- Given records -
** Start **

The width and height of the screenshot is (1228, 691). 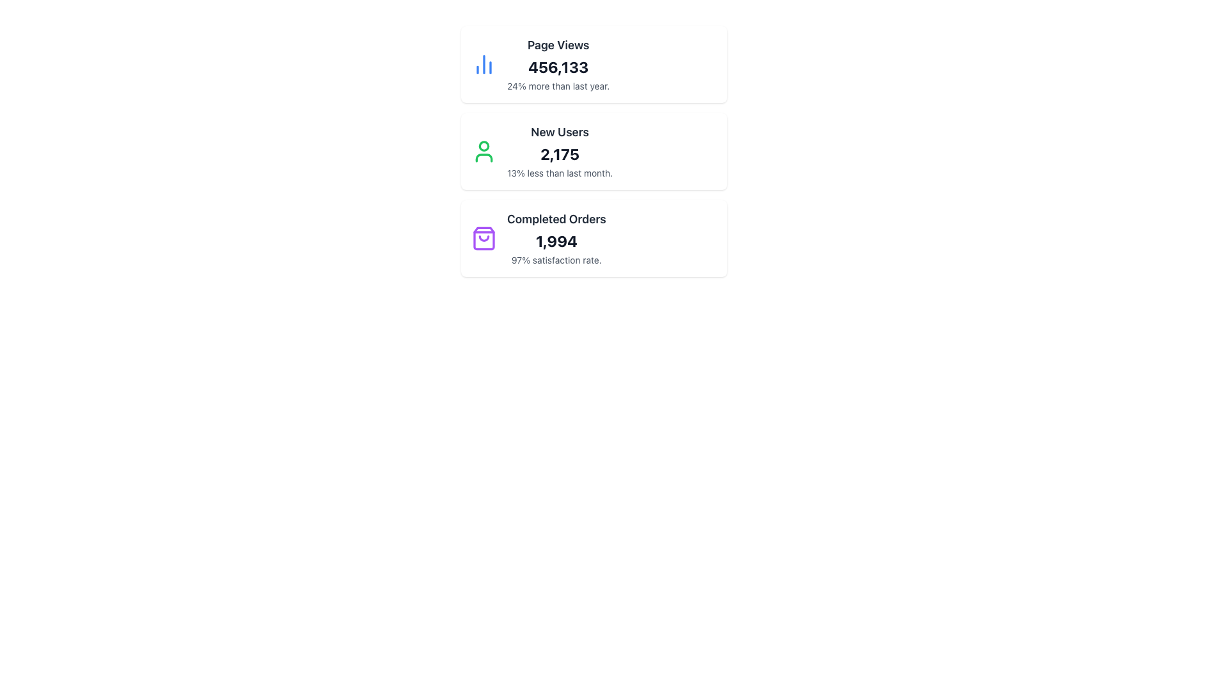 What do you see at coordinates (558, 66) in the screenshot?
I see `the Text Display showing the number '456,133', which is prominently styled in dark gray and positioned below 'Page Views'` at bounding box center [558, 66].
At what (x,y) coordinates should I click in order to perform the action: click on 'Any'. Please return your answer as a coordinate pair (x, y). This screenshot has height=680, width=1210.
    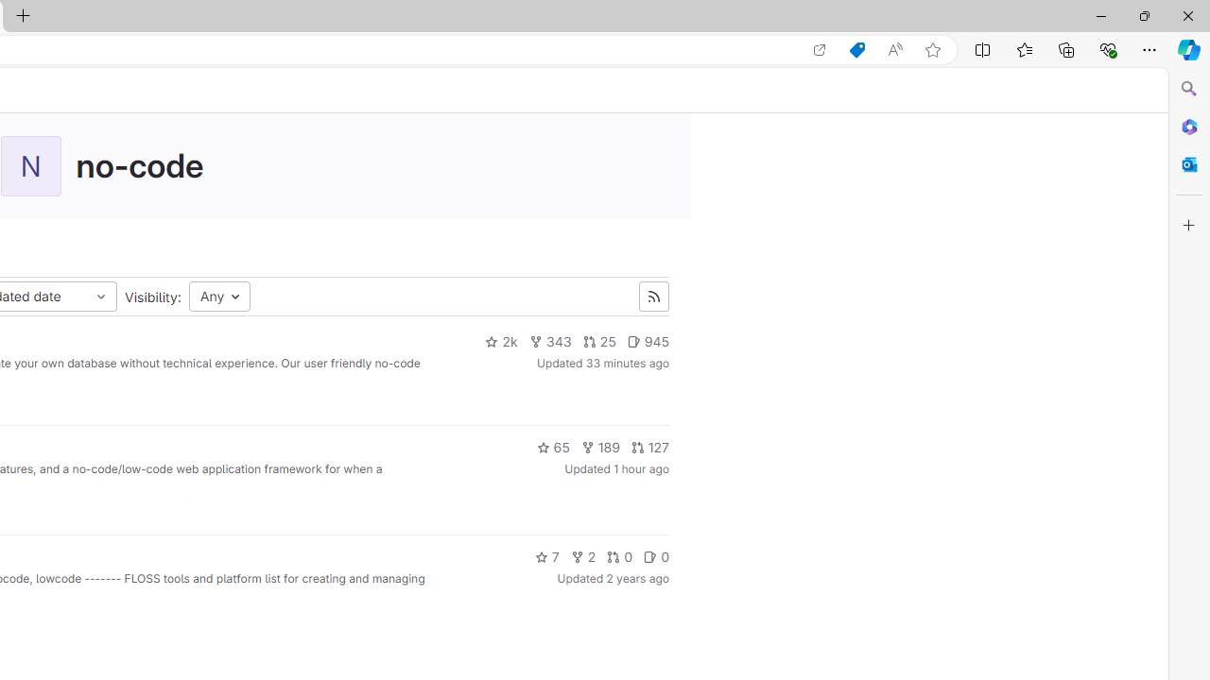
    Looking at the image, I should click on (219, 297).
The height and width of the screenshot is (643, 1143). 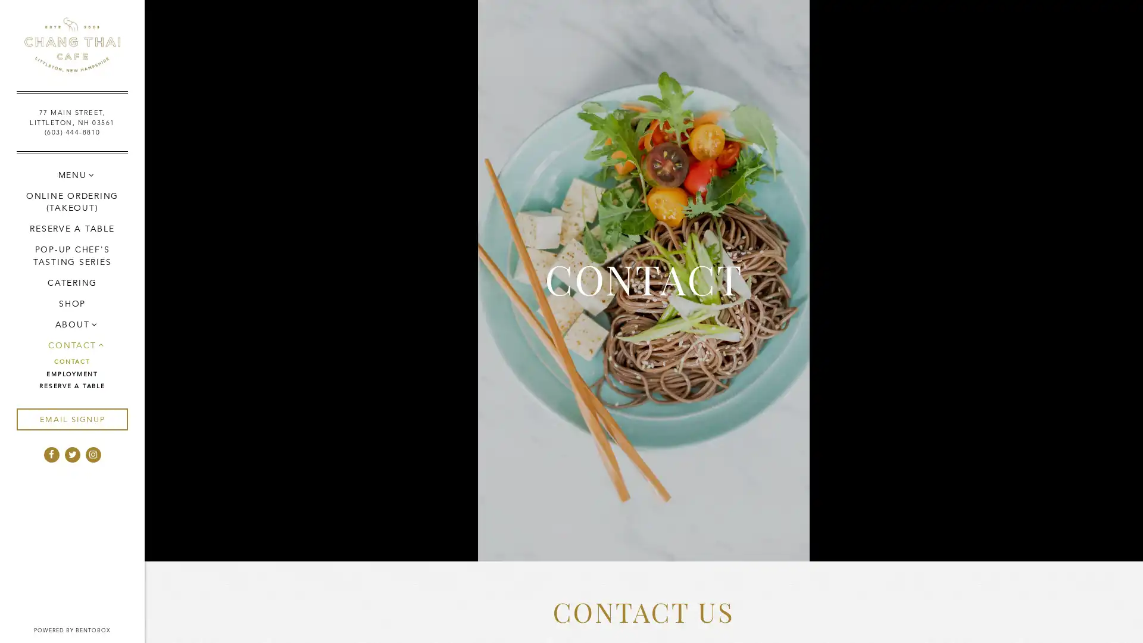 I want to click on EMAIL SIGNUP, so click(x=71, y=418).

** End **

- Directive -
Please find every line in the entries above that contains the word "should" and copy each of those lines.

- Exercise result -
At what (x,y) coordinates should I click in order to perform the action: click on 'Any'. Please return your answer as a coordinate pair (x, y). This screenshot has height=680, width=1210.
    Looking at the image, I should click on (219, 297).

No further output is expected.